• **Task goal**
Each line that contains the string "height" counts once; report how many such lines appear in the data, as a number only.

• **Saved data entries**
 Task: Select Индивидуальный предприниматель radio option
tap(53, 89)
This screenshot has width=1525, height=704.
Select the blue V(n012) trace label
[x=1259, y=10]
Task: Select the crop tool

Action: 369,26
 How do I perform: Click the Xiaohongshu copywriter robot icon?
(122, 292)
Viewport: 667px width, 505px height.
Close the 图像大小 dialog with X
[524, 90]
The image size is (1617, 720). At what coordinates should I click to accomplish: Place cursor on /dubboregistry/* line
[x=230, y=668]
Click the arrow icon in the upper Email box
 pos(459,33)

• **Exercise output**
2